**DATA EXTRACT**
##########

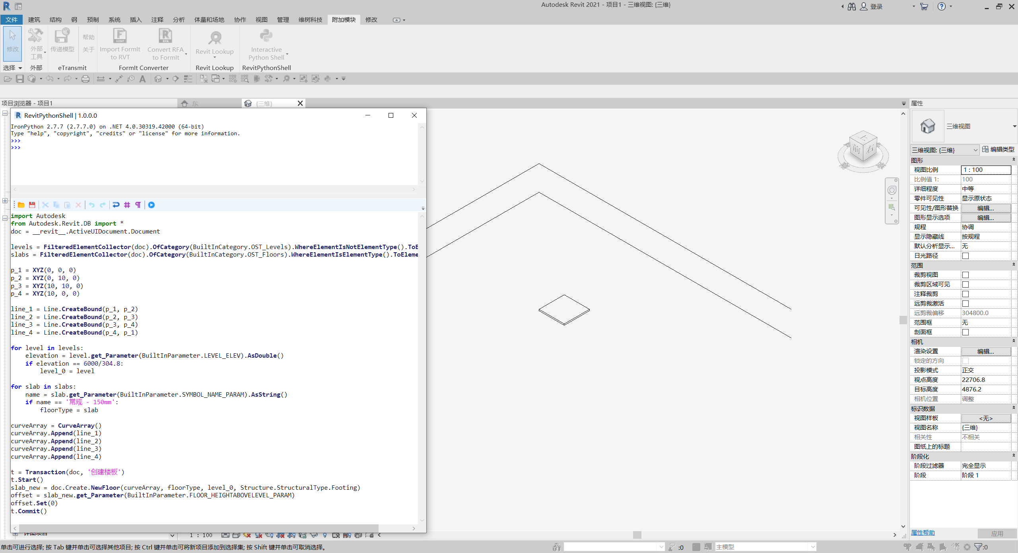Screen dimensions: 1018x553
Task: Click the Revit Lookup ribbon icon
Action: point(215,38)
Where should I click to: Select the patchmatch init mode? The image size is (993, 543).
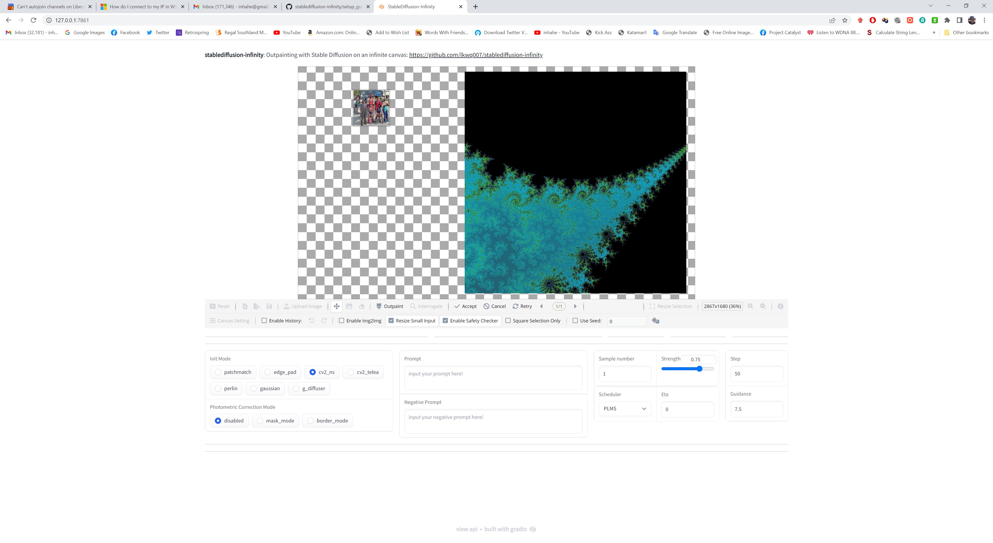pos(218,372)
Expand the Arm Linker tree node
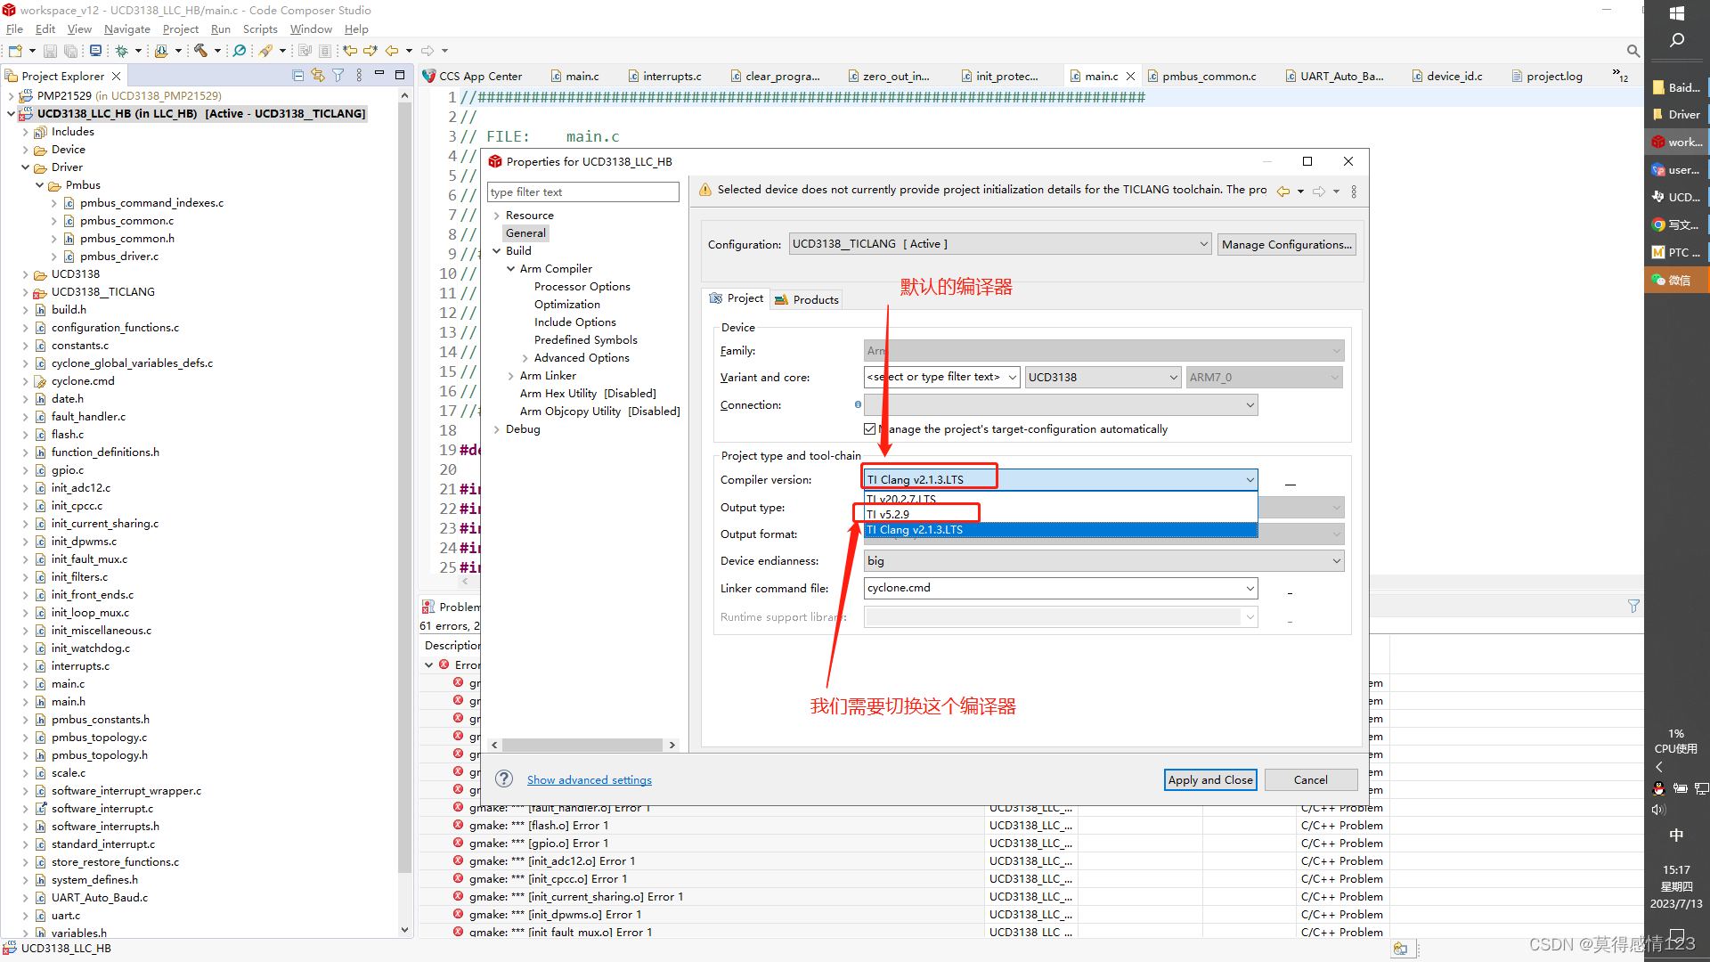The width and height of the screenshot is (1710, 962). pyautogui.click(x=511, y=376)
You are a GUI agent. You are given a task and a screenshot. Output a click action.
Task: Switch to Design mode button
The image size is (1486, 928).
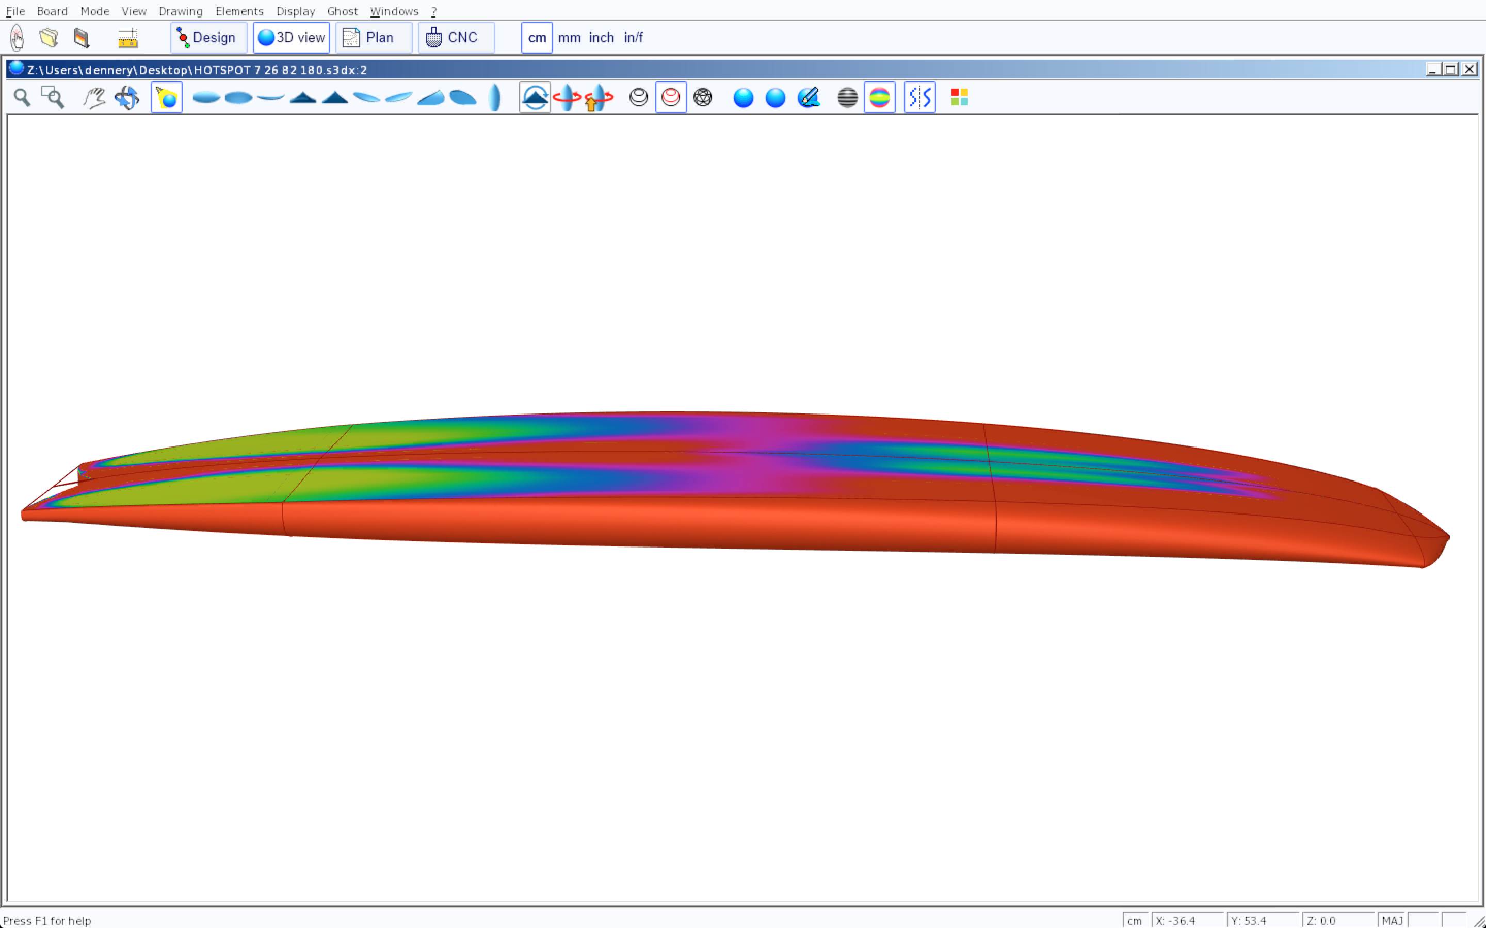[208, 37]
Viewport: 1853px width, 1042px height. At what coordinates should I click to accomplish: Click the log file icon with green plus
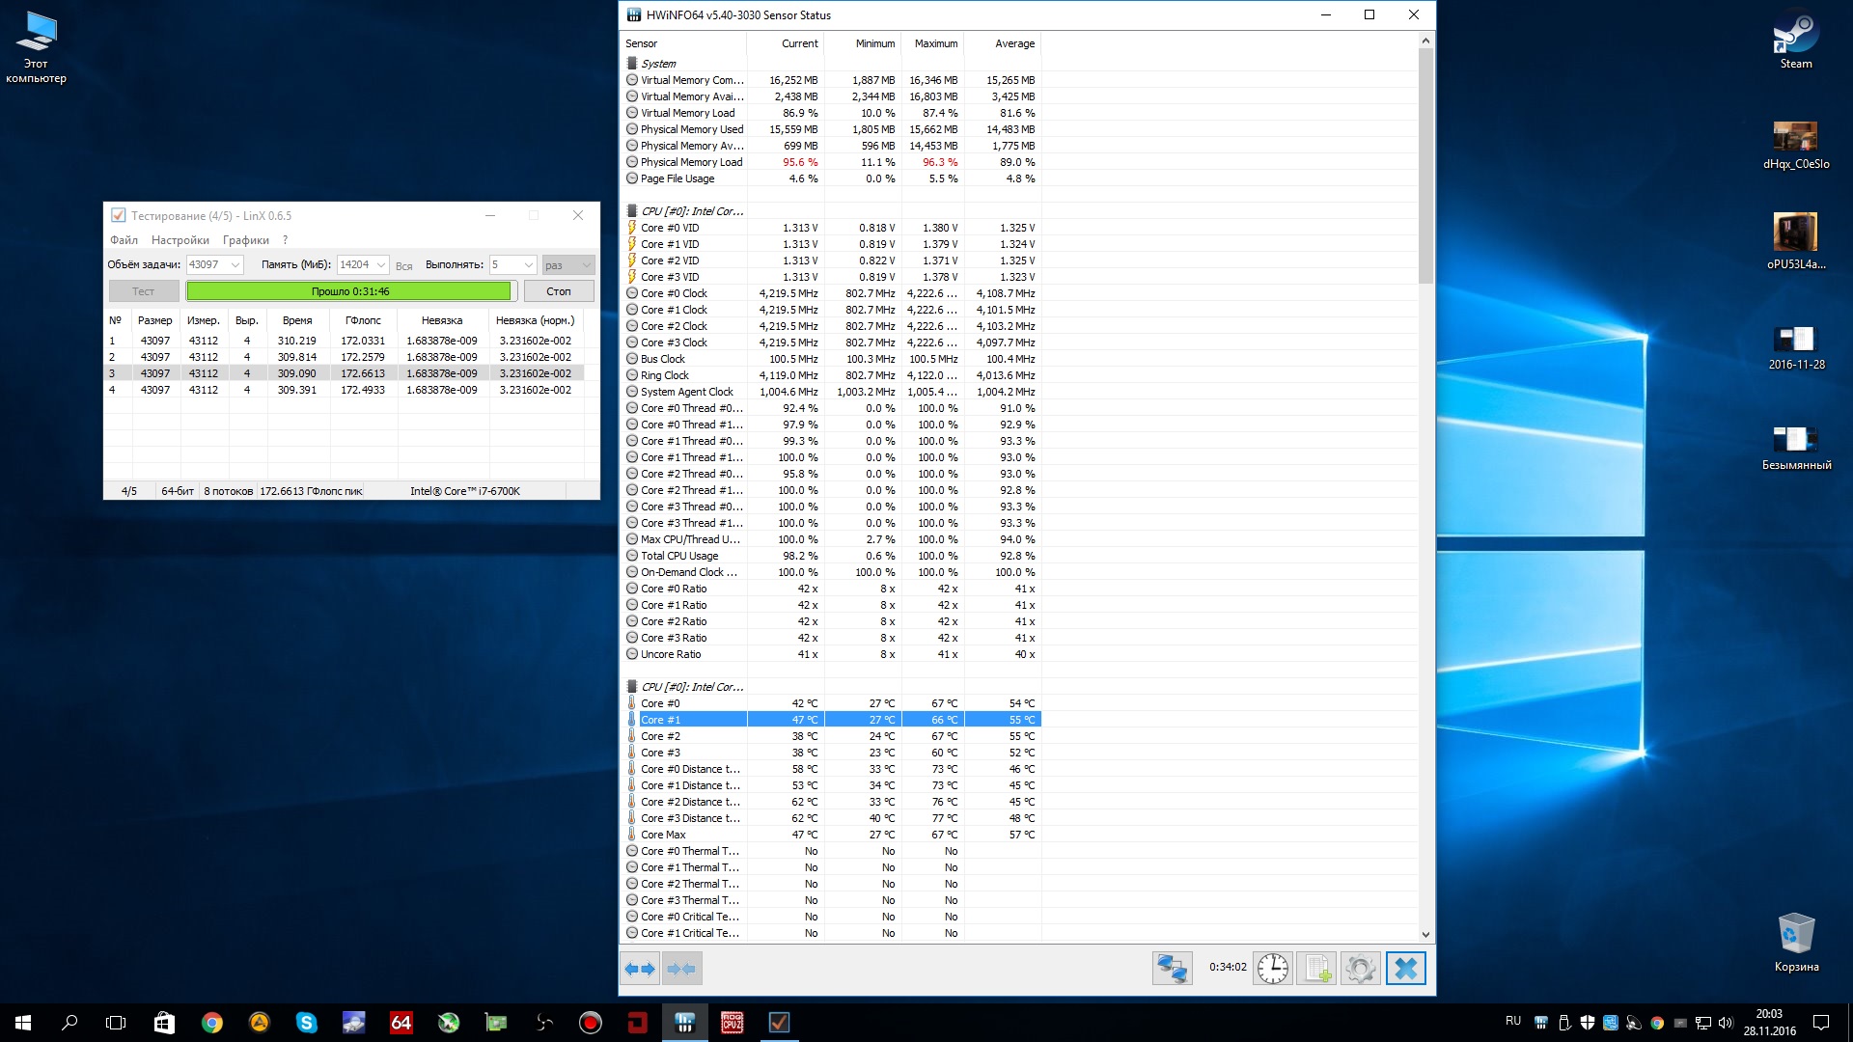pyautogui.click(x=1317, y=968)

##########

**EXERCISE REQUIREMENTS**
Each line from the one containing "The image size is (1486, 928)." to the final line of the data must be printed exactly, both included, with nothing else and no pictures.

**COMPLETED EXERCISE**
The image size is (1486, 928).
[208, 37]
Viewport: 1853px width, 1042px height. At what coordinates should I click to accomplish: Click the log file icon with green plus
pyautogui.click(x=1317, y=968)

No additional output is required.